La funesta manía de pensar
CARLOS ALBERTO MONTANER | Miami | 11 Oct 2013 - 11:03 pm.
¿Qué significa que ninguna universidad latinoamericana e iberoamericana
esté entre las 150 mejores del planeta, y que muy escasas figuren entre
las 500 mejores del mundo?
Si mañana un cataclismo, o un virus racista, destruyera todas las
universidades de América Latina y España, la cultura planetaria apenas
sufriría un imperceptible arañazo, especialmente en el terreno de la
ciencia y la técnica, pero también en el de las humanidades y los
estudias sociales.
El asunto es muy triste. Las universidades latinoamericanas e
iberoamericanas no están entre las 150 mejores del planeta. Aunque son
varios millares, son muy escasas las que figuran entre las 500 mejores
del mundo. Las menos malas son algunas brasileras, chilenas,
colombianas, argentinas, mexicanas y españolas. Las caribeñas y
centroamericanas apenas comparecen en la lista, con la excepción de la
costarricense en alguna facultad privilegiada.

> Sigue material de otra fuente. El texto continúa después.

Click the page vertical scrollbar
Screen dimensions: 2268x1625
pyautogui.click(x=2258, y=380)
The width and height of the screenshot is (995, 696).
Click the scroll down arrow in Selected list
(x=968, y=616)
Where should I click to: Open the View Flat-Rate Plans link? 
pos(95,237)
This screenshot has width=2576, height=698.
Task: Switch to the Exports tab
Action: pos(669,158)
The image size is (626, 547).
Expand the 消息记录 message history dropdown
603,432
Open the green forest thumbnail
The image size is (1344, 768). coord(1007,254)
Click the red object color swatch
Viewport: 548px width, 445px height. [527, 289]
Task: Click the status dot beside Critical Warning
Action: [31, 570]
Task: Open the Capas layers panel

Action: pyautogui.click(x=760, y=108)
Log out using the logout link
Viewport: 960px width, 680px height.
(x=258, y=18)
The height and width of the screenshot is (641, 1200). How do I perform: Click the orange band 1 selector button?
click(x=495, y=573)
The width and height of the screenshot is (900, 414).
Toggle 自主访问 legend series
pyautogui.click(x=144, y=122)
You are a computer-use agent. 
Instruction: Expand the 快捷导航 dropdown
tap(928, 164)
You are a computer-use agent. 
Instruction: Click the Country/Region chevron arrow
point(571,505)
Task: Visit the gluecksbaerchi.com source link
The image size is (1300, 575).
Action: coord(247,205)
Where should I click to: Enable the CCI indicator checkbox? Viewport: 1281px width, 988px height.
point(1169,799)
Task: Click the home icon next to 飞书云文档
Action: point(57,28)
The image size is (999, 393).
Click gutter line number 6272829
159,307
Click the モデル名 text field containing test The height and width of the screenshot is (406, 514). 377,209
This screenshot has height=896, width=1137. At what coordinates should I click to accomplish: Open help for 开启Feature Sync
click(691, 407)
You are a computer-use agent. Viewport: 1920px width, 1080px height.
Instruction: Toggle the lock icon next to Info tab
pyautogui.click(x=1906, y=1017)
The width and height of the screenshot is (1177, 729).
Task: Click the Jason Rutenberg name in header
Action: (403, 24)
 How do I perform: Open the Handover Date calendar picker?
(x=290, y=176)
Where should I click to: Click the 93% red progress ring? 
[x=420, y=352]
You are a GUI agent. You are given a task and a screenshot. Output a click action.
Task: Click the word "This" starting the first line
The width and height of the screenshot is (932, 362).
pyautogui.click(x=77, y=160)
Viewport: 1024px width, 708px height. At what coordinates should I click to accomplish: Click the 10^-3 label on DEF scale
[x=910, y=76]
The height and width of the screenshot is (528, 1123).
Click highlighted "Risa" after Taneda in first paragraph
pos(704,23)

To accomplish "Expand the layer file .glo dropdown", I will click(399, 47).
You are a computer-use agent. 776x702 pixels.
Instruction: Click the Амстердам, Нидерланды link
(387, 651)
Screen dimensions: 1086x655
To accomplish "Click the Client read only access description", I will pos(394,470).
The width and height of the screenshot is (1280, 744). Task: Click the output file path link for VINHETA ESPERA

¿Cómo lo sabemos? Porque anualmente se compilan varios índices de
calidad universitaria en distintas latitudes y todos concuerdan en las
conclusiones. Los más conocidos son los que confecciona el diario The
Times de Londres, la Universidad Jiao Tong de Shanghái, la revista U.S.
News and World Report de Estados Unidos y el Consejo Superior de
Investigaciones Científicas de Madrid.
Para medir la excelencia de las instituciones tienen en cuenta las
publicaciones en revistas acreditadas, la presencia en internet, las
veces que los artículos, libros o autores son citados, el número de
profesores con Premios Nobel o Medallas Fields (Matemáticas), el
desempeño de los graduados y las opiniones de expertos. No se trata de
ensalzar a algunos países y denigrar a otros. Intentan establecer cierta
jerarquía. Solo eso.
Es una pena, porque la primera universidad que se fundó en el Nuevo
Mundo fue la de Santo Domingo en 1538, prácticamente un siglo antes de
Harvard. Poco después se crearon las de México y Lima en 1551. La de La
Habana tiene casi 300 años y antecede en 20 a la de Princeton. Esa
tradición ha servido de muy poco. Tal vez, incluso, ha sido una rémora.
Cuando comenzaron nuestras universidades en Hispanoamérica, todas
legitimadas por la Corona española y operadas por frailes, el método de
enseñanza y la filosofía que lo animaba se basaban en la Escolástica.
Todas las verdades ya habían sido descubiertas por las autoridades
religiosas. La labor del docente y del alumno (literalmente, "el
nutrido") era llegar a ese conocimiento mediante ejercicios memorísticos
o juegos retóricos.
La universidad era para repetir, no para innovar. Recuérdese que uno de
los delitos perseguidos por la Inquisición era la innovación. Todavía a
menudo se cita la increíble frase del rector de la Universidad de
Cervera, en Cataluña, al rey Fernando VII: "Lejos de nosotros, Majestad,
la funesta manía de pensar".
Naturalmente, se trata de un problema cultural. En nuestro mundillo
iberoamericano no abunda, como en otras latitudes, la voluntad de
cambiar, de innovar, de progresar, de encontrar nuevas y mejores formas
de hacer las cosas. Vivimos en una cultura reiterativa, no transformativa.
Para nosotros una persona culta no es la que es capaz de modificar
nuestro presente, sino la que retiene una asombrosa cantidad de
información sobre el pasado. Vivimos dándole vueltas a lo que ocurrió
hace mucho tiempo, lo que, por cierto, no nos ha salvado de cometer los
mismos o parecidos errores una y otra vez, desmintiendo la inútil
advertencia de Jorge Santayana ("Aquellos que no recuerdan el pasado
están condenados a repetirlo"). Los latinoamericanos lo recordamos y lo
repetimos.
No quiero decir, por supuesto, que las universidades latinoamericanas
son inservibles. Eso sería una estupidez. Muchas de ellas son excelentes
graduando personas competentes. De algunas egresan magníficos médicos,
abogados, dentistas, periodistas, economistas, ingenieros, expertos en
cuestiones empresariales, y así hasta el medio centenar de profesionales
valiosos, absolutamente indispensables para el buen funcionamiento de
las sociedades.
Ese no es el problema. La nefasta consecuencia del fenómeno de las
culturas reiterativas es que viven parasitariamente a remolque de
centros creativos radicados fuera de su perímetro. En gran medida, la
extensión de nuestra vida y cómo la vamos a vivir, se dicta en esos
sitios intelectualmente densos y generadores de ideas. De una forma
perversa, sin darnos cuenta, continuamos calificando de "funesta manía"
la actividad de pensar con nuestra propia cabeza. Y así nos va.